Try it:
One range is to be output from the listing below, exactly as written: the line with "Wiltshire (188, 2458)" to the line with "[Zum Inhalt der Seite] (1240, 278)", both kept.

Source material:

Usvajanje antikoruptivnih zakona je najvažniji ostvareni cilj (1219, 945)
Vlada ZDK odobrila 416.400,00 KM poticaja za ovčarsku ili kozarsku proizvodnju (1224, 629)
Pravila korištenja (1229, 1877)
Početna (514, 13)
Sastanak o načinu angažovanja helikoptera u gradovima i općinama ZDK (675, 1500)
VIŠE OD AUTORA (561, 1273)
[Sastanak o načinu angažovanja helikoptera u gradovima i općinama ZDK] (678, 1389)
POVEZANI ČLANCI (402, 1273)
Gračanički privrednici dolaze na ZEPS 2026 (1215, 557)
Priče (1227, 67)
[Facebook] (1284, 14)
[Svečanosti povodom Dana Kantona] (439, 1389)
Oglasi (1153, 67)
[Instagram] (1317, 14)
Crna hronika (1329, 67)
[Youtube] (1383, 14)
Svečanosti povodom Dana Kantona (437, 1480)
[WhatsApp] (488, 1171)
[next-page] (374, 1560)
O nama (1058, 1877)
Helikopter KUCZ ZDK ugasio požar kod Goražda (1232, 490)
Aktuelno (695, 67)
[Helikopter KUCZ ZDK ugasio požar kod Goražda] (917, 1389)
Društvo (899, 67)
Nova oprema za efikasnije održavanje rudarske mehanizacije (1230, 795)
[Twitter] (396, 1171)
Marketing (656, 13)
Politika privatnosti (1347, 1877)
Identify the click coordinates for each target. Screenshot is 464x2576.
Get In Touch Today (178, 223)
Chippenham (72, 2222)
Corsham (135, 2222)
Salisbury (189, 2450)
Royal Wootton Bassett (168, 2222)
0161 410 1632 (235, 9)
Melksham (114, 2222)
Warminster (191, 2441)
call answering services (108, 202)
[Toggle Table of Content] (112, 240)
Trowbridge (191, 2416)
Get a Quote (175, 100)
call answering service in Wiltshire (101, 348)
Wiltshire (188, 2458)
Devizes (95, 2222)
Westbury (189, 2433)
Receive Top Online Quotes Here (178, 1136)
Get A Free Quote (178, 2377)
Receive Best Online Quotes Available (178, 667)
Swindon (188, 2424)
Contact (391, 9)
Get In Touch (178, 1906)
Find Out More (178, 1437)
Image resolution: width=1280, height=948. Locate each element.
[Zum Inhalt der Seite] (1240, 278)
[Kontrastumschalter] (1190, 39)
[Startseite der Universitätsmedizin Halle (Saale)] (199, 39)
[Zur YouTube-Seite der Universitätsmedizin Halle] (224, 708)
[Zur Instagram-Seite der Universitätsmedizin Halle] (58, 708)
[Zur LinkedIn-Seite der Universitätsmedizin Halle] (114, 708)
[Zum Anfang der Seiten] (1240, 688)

Exercise response:
Wiltshire (188, 2458)
Devizes (95, 2222)
Westbury (189, 2433)
Receive Top Online Quotes Here (178, 1136)
Get A Free Quote (178, 2377)
Receive Best Online Quotes Available (178, 667)
Swindon (188, 2424)
Contact (391, 9)
Get In Touch (178, 1906)
Find Out More (178, 1437)
Image resolution: width=1280, height=948. Locate each element.
[Zum Inhalt der Seite] (1240, 278)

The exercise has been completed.